### Aim of the task
Rewrite everything from the top of the lines down through the line containing "Looking at the screenshot, I should (x=266, y=139).", putting "Retail" in place of "Ecommerce" and changing nothing else. Return only those lines.
--- start of Working data ---
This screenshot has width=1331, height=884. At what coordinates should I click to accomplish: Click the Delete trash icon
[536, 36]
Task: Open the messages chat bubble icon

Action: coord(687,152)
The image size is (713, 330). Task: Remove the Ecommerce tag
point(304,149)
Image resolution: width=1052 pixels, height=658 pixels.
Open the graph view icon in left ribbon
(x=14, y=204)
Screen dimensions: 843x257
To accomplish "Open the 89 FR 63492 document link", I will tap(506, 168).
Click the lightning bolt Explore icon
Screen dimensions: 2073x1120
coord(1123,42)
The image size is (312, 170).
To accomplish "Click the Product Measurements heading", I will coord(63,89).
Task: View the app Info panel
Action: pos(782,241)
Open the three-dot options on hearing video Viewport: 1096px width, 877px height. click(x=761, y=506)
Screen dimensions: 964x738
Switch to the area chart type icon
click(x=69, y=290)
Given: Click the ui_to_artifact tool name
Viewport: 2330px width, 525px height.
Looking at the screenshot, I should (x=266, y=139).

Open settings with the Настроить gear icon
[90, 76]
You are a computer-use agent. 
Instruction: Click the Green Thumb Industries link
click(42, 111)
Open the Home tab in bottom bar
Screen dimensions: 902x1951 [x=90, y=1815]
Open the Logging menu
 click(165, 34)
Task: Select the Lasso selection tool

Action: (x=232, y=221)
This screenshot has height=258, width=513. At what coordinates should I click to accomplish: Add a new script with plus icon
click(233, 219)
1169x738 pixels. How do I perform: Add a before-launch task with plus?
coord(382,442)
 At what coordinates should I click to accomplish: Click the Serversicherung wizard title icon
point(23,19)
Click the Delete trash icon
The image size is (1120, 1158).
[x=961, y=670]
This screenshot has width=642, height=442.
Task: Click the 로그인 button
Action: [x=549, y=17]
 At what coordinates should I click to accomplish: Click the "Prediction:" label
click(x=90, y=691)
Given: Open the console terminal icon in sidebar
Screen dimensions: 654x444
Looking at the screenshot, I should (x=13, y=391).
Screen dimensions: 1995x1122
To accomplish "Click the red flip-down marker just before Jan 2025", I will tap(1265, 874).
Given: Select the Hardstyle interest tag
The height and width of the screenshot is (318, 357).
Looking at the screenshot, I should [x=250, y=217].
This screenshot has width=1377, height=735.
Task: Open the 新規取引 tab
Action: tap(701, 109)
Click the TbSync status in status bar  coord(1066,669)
--- end of Working data ---
### Output for this task
This screenshot has width=1331, height=884. At what coordinates should I click to accomplish: Click the Delete trash icon
[536, 36]
Task: Open the messages chat bubble icon

Action: coord(687,152)
The image size is (713, 330). Task: Remove the Retail tag
point(304,149)
Image resolution: width=1052 pixels, height=658 pixels.
Open the graph view icon in left ribbon
(x=14, y=204)
Screen dimensions: 843x257
To accomplish "Open the 89 FR 63492 document link", I will tap(506, 168).
Click the lightning bolt Explore icon
Screen dimensions: 2073x1120
coord(1123,42)
The image size is (312, 170).
To accomplish "Click the Product Measurements heading", I will coord(63,89).
Task: View the app Info panel
Action: pos(782,241)
Open the three-dot options on hearing video Viewport: 1096px width, 877px height. click(x=761, y=506)
Screen dimensions: 964x738
Switch to the area chart type icon
click(x=69, y=290)
Given: Click the ui_to_artifact tool name
Viewport: 2330px width, 525px height.
Looking at the screenshot, I should (x=266, y=139).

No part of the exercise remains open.